Accuracy Calculator
Enter your confusion matrix values to calculate classification accuracy.
What Is Accuracy?
Accuracy is one of the most common performance metrics in statistics, machine learning, quality control, and testing. In simple terms, it tells you how often your prediction (or decision) is correct.
If you made 100 predictions and 92 were correct, your accuracy is 92%. Because it is easy to understand, accuracy is often the first metric people look at when evaluating a model, an exam score, or a process.
The Basic Formula for Calculation of Accuracy
For binary classification problems, we usually describe outcomes using four values:
- True Positive (TP): Predicted positive and actually positive.
- True Negative (TN): Predicted negative and actually negative.
- False Positive (FP): Predicted positive but actually negative.
- False Negative (FN): Predicted negative but actually positive.
The formula is:
Accuracy = (TP + TN) / (TP + TN + FP + FN)
Multiply the result by 100 to express it as a percentage.
Step-by-Step Example
Suppose a spam filter processes 200 emails:
- TP = 70 (spam correctly flagged as spam)
- TN = 110 (non-spam correctly kept in inbox)
- FP = 10 (good emails incorrectly flagged as spam)
- FN = 10 (spam emails missed by the filter)
Now compute:
- Correct predictions = TP + TN = 70 + 110 = 180
- Total predictions = TP + TN + FP + FN = 200
- Accuracy = 180 / 200 = 0.90 = 90%
You can verify this quickly using the calculator above.
When Accuracy Works Well
Accuracy is especially useful when classes are fairly balanced and the cost of different errors is similar. For example:
- Student quiz scoring (right vs. wrong answers)

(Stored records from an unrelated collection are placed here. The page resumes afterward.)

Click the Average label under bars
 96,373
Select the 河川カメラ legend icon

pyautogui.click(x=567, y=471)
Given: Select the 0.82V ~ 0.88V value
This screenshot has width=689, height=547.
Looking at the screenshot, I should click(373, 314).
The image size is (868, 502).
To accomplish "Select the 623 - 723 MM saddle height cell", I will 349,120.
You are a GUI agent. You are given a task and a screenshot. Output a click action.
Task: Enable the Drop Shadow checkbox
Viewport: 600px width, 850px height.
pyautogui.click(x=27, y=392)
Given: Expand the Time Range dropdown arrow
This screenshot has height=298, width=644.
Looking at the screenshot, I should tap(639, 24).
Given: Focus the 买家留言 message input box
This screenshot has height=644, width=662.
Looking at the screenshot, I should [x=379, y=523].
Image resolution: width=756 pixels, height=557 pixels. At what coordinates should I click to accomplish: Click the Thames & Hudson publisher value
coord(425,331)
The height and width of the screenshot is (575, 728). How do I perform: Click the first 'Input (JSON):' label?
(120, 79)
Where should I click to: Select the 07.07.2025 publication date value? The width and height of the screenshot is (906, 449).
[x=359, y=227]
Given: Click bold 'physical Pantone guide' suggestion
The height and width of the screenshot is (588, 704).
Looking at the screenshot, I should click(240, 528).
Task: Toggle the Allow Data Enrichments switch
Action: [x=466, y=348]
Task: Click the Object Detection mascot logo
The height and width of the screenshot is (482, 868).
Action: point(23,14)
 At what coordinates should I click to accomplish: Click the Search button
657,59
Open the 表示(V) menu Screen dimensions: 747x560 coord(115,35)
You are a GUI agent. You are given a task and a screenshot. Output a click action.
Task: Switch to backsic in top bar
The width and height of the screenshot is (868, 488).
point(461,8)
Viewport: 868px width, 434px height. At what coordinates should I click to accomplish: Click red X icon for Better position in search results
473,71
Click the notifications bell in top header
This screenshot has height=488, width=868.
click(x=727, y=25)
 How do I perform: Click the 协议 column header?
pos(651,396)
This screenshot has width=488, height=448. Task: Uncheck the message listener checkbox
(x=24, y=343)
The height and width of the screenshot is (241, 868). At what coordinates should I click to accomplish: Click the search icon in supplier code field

- Manufacturing checks where both defect types matter equally
- Simple baseline model comparisons
When Accuracy Can Be Misleading
Accuracy can be deceptive on imbalanced datasets. Imagine disease screening where only 1% of people actually have the disease. A model that predicts “no disease” for everyone would still be 99% accurate, but it would fail to detect the patients who need care.
In those situations, you should also evaluate:
- Precision: How many predicted positives were truly positive?
- Recall (Sensitivity): How many actual positives were correctly detected?
- Specificity: How many actual negatives were correctly detected?
- F1 Score: Harmonic mean of precision and recall.
- Balanced Accuracy: Average of recall and specificity.
Practical Tips for Better Accuracy Analysis
1) Always inspect class balance
Before trusting accuracy, check whether one class dominates the dataset. If one class is very large, high accuracy may hide weak performance on the minority class.
2) Use a confusion matrix
Looking only at one number can hide what kind of mistakes your system is making. A confusion matrix reveals whether false positives or false negatives are driving errors.
3) Track error rate too
Error rate is simply: Error Rate = 1 − Accuracy. Sometimes this is easier to communicate when discussing defects or failures.
4) Align metrics with business impact
In fraud detection, missing fraud (false negatives) is often expensive. In email filtering, blocking legitimate mail (false positives) can be more harmful. Choose metrics that reflect real-world costs.
Accuracy in Everyday Contexts
- Exams: number correct ÷ total questions
- Forecasting: correct directional predictions ÷ total forecasts
- Quality inspection: correctly classified items ÷ total inspected items
- Medical testing: correct diagnoses ÷ all tested cases
Final Thoughts
The calculation of accuracy is straightforward, fast, and useful for first-pass evaluation. Start with accuracy, but do not stop there—especially when data is imbalanced or error costs are unequal. Use the calculator on this page to compute results quickly, then pair that number with deeper metrics for better decisions.